January 12, 2018

When I was 10 I thought that I was dying. My mom, brothers, and I were driving back to my mom’s sisters house after our cousin’s birthday party at Chuck E Cheese. I remember the music we were listening to, Sinead O’Conner- “Nothing Compares 2 U.” We were talking about cancer, but I don’t remember why.

I felt like I couldn’t breathe. I felt like my throat was too small to let air get through or like something was blocking it. I was sitting in the way back of the car alone and I didn’t say anything to anyone in the car at first. I just kept swallowing. I swallowed and swallowed and swallowed until my mouth was so dry that my tongue became sandpaper. I thought I could swallow this feeling, could swallow enough air that my throat would expand.

I laid down in the back of the car, the seatbelt cutting across my stomach. I thought that any short staggered breath could be my last. I thought about riding in an ambulance. I thought about heartbeats. Each thought closed my throat a little bit more, my throat felt smaller and smaller until the only thing that could fit through it were the words:

“Mom, I can’t breathe.”
“Take deep breaths.”
“I can’t.”

I wonder what my brothers were thinking. Were they worried? Were they ignoring me? These are things I wish I could ask them, but I know they don’t remember this day.

I started to cry. Sinead’s voice echoed in my skull. “He said, girl you better try to have fun no matter what you do, but he’s a fool. Cause nothing compares, nothing compares 2 u.” My mom turned the music down. She told me to think about where it hurts and breathe there. “Inhale for 5 seconds, exhale for 3.”

When we made it back to my aunt’s house I told my mom that if I threw up I would feel better. I tried, but I didn’t. I laid down on a white couch facing the window in a room with a brown piano. I was still crying. I told my mom that “I need to go to a doctor.”

“I’ve never had a kid say they needed to go to a doctor before.” I heard Mom say to my aunt. The two found a number for a local pediatrician, but I never went.

I don’t know what finally made me feel better, but suddenly I did. I could breathe.

That wasn’t the last time I felt like that. When we left Wisconsin and got back home to Pittsburgh it happened again and again. My throat closed whenever it wanted to: talking about football, walking into the Panera in the Waterfront, driving to school.

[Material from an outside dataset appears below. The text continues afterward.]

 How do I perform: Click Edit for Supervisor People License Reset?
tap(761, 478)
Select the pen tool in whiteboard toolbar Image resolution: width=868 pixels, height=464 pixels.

I think that my mom either got annoyed with me or thought I was faking, but she’s never said anything about it.

Eventually, my mom took me to my doctor. When I heard her say that nothing was wrong I could breathe. I thought that the only way for me to be safe was to live at the doctor’s office. Then I went to my first appointment with Dr. Krumm. I didn’t know what kind of doctor she was at the time, but now I know that she is a pediatric therapist.

Dr. Krumm told me that I had a butterfly living in my throat and whenever I got nervous or anxious it would flap his wings and block my throat, but that he wasn’t trying to hurt me. She asked me if I wanted to name him. I did.


I drew Dr. Krumm and my mom pictures of Gordon. He was big and blue with black spots and a smile on his small face.

When I was 10 years old, everything made me nervous, and I had a butterfly living in my throat named Gordon.